WHAT TO WORK ON
Of the entries below, repeat exactly only those lines from the one containing "Click the lightning bolt Stress Test icon" through the last line, with pictures omitted.

(Beginning of DATA EXCERPTS)

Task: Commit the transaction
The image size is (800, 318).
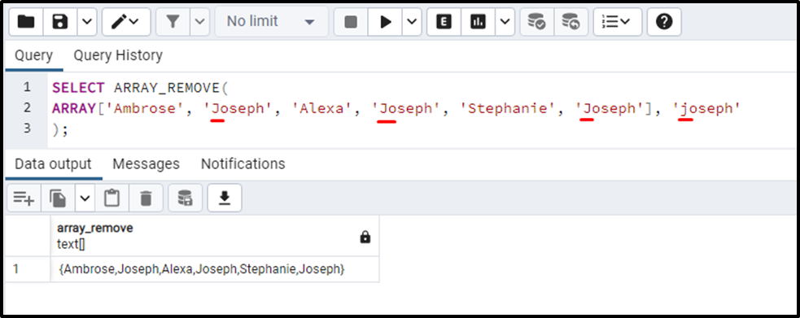Action: click(x=537, y=22)

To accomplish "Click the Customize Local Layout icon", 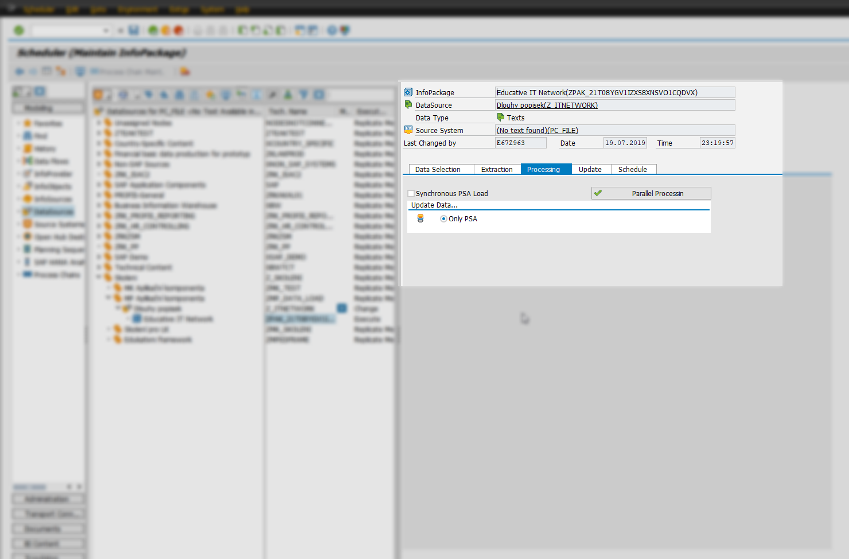I will point(345,30).
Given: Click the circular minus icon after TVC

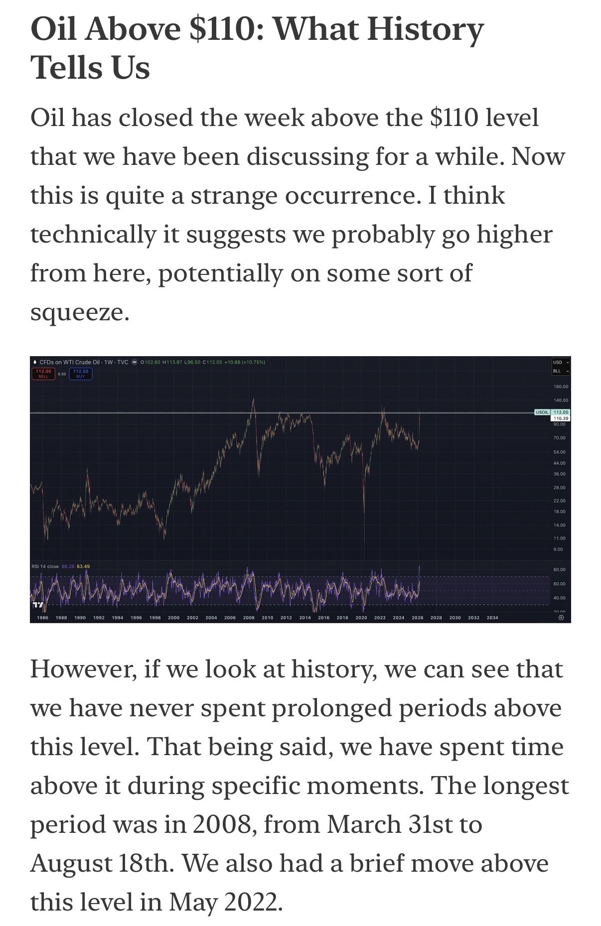Looking at the screenshot, I should tap(134, 362).
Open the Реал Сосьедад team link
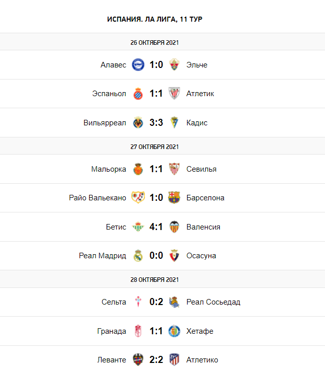Viewport: 325px width, 372px height. pyautogui.click(x=213, y=302)
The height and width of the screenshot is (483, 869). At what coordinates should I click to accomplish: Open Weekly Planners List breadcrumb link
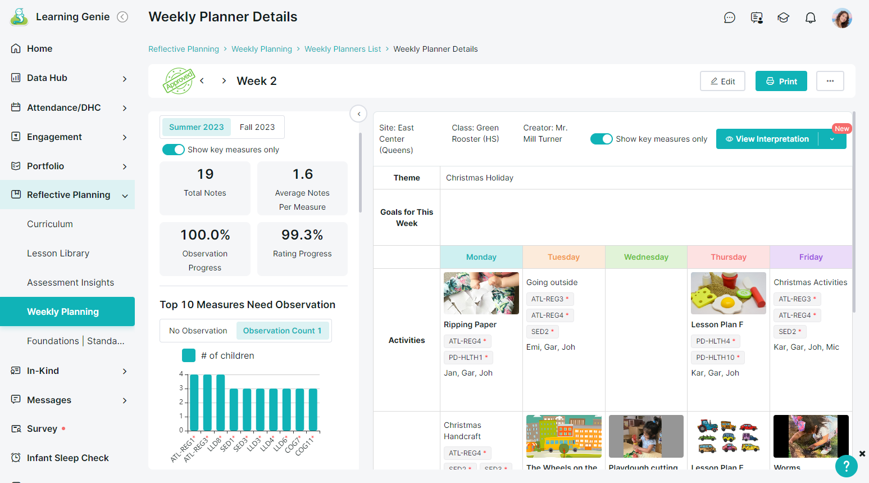343,49
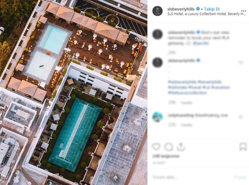The image size is (249, 185).
Task: Open the three-dot more options menu
Action: point(243,11)
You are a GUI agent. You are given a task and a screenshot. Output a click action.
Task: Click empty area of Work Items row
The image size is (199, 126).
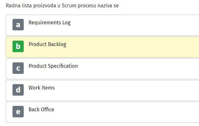[127, 91]
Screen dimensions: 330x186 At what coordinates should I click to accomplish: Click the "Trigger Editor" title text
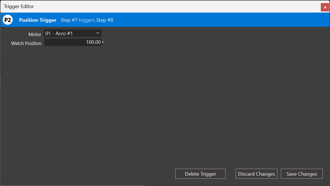pos(19,6)

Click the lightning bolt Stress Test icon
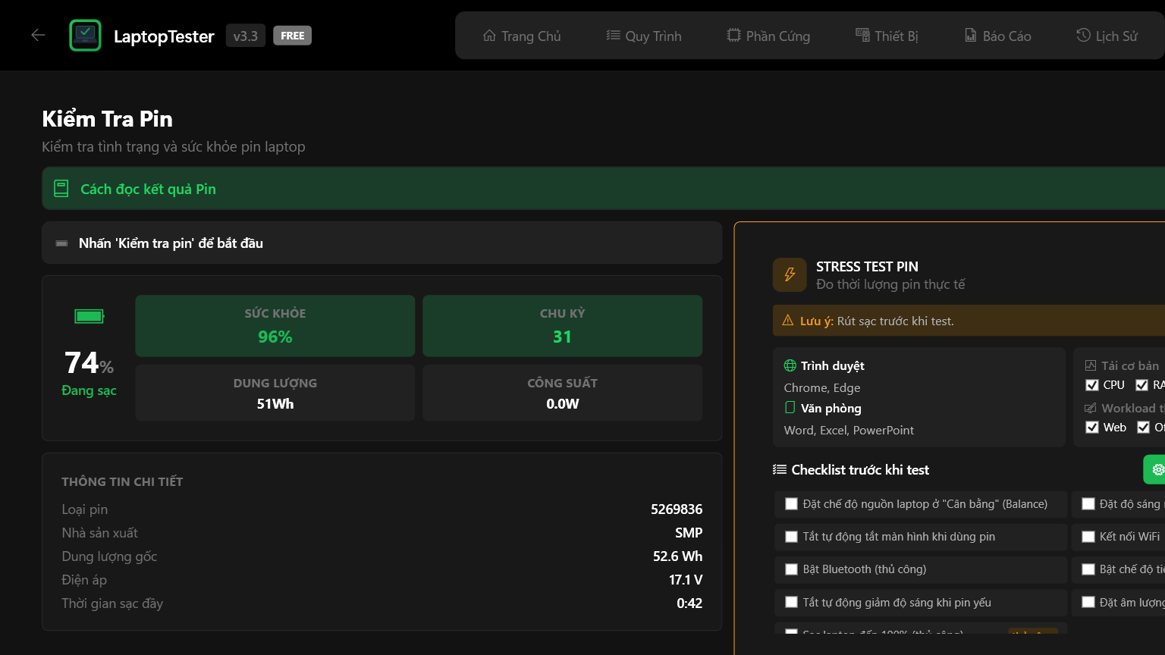click(x=790, y=274)
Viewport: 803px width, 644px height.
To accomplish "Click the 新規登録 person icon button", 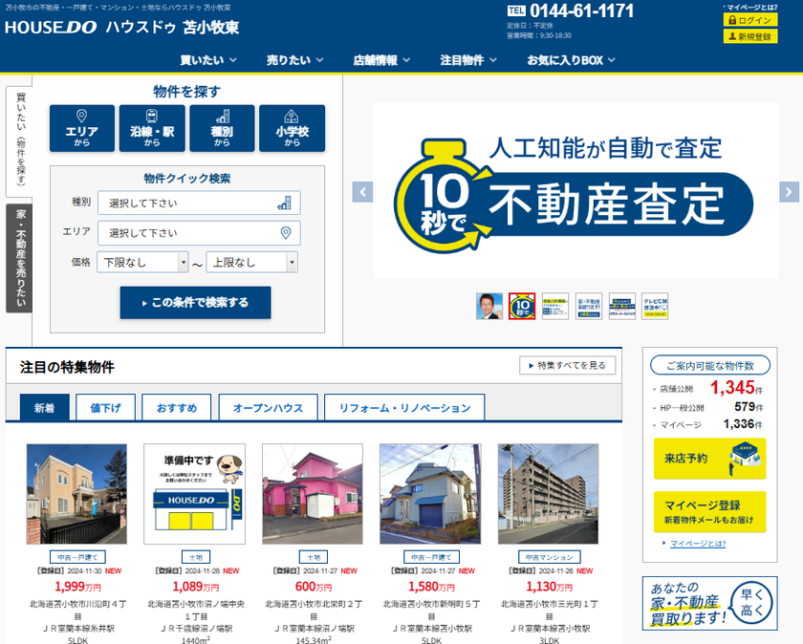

(End of DATA EXCERPTS)

RESPONSE TO THIS TASK
Click the lightning bolt Stress Test icon
click(x=790, y=274)
Viewport: 803px width, 644px height.
To accomplish "Click the 新規登録 person icon button", 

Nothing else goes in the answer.